07 Feb 2007
The confusion surrounding the UK's position on software patents looks set to continue after a ruling in the House of Lords yesterday. The Law Lords refused Australian businessman Neal Macrossan leave to appeal against a court decision last year that his invention of an automated system that compiles the necessary documents for incorporating a company in the UK could not be patented.
A patent application for the web-based system had been rejected by the Court of Appeal in October on the grounds that it was a "business method" and a " computer program", both of which are generally excluded from the patent system in the UK.

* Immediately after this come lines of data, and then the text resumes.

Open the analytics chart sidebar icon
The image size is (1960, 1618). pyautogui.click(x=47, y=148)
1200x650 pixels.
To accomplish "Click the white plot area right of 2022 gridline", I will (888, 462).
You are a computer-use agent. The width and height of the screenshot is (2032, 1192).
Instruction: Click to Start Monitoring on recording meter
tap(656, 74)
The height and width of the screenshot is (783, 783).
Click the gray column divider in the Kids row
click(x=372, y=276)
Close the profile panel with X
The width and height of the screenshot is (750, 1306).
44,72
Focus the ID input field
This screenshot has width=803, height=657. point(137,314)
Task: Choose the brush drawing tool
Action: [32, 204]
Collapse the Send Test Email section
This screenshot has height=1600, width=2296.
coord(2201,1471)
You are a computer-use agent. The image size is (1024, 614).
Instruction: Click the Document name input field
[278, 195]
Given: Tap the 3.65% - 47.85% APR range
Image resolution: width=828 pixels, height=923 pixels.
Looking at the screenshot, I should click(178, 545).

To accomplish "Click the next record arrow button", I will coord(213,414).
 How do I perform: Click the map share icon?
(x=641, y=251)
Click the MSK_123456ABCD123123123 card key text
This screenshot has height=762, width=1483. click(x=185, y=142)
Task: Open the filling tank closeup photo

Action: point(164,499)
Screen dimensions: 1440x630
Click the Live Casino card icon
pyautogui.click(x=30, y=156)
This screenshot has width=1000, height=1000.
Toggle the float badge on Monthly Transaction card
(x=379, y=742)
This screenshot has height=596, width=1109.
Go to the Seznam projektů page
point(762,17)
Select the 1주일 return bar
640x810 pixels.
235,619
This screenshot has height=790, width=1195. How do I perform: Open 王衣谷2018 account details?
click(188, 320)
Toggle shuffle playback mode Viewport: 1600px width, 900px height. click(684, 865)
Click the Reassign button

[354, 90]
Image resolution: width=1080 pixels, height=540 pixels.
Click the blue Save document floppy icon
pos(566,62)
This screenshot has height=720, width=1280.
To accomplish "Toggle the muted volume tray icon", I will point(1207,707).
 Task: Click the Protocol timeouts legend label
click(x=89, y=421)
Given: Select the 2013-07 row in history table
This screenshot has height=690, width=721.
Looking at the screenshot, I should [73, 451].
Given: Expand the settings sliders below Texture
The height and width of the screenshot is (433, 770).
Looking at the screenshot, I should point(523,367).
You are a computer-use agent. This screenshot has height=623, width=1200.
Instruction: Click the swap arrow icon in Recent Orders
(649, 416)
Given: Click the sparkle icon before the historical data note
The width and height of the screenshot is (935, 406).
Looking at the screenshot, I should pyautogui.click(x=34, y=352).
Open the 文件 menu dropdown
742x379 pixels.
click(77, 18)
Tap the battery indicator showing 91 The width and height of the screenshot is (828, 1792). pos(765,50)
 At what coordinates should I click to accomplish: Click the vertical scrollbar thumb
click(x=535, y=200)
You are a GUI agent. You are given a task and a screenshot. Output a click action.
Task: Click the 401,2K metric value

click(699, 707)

Macrossan's lawyers had argued that the Court of Appeal judges had used new criteria for judging what constituted a successful patent application that were out of step with those used in the rest of Europe and that there was a need for clarification on the points of law surrounding what software is patentable. The Lords rejected this line of argument, claiming the case "does not raise an arguable point of general public importance".
John Collins, partner at patent and trade mark attorneys Marks & Clerk, and a representative of Macrossan in his request for leave to appeal, said he was surprised by the decision. "You can argue about the merits of the case and what aspects of the invention are technical," he said. "But I didn’t think you could argue that there is an issue with the law that needs resolving."
Collins argued that there is currently broad agreement between both sides of the software patent debate that some types of software, known as computer implemented inventions, should be patented, but there is a lack of clarity on how you define these types of software.
To be patentable, a software-related invention must have a "technical effect ", typically involving some associated hardware. "Most people agree that [an innovative] control panel on a washing machine, which [contains] software, should be patented," he said. "That means we are arguing about where we draw the boundary, and that is what we wanted to establish."
He added that the issue had been muddied further by the appeal court judges' ruling against Macrossan, which included a four-step test for deciding whether an invention should be granted a patent. Collins said this test could be interpreted as excluding any computer program operating solely within a conventional computer from qualifying for a patent, regardless of the technical aspect involved.
"It means encryption algorithms, and pattern and speech recognition software, which have all been patented in the past in the UK, would no longer be able to be patented," he said. "[The UK patent office] say there has been no change, but I see a tightening up of their practice."
However, a spokesman for the Foundation for a Free Information Infrastructure welcomed the Lords decision, claiming it further validated the appeal court ruling. "It shows the decision by the previous court was correct," he said.
Opponents of software patents, which are established in the US, have long argued that they should continue to be outlawed, claiming that they stifle innovation and hamper the open source movement.
But advocates of software patents insist the current situation, whereby different European countries and the European Patent Office all take different views on what computer programs can be patented, is unsustainable and making it too difficult for firms to protect their intellectual property.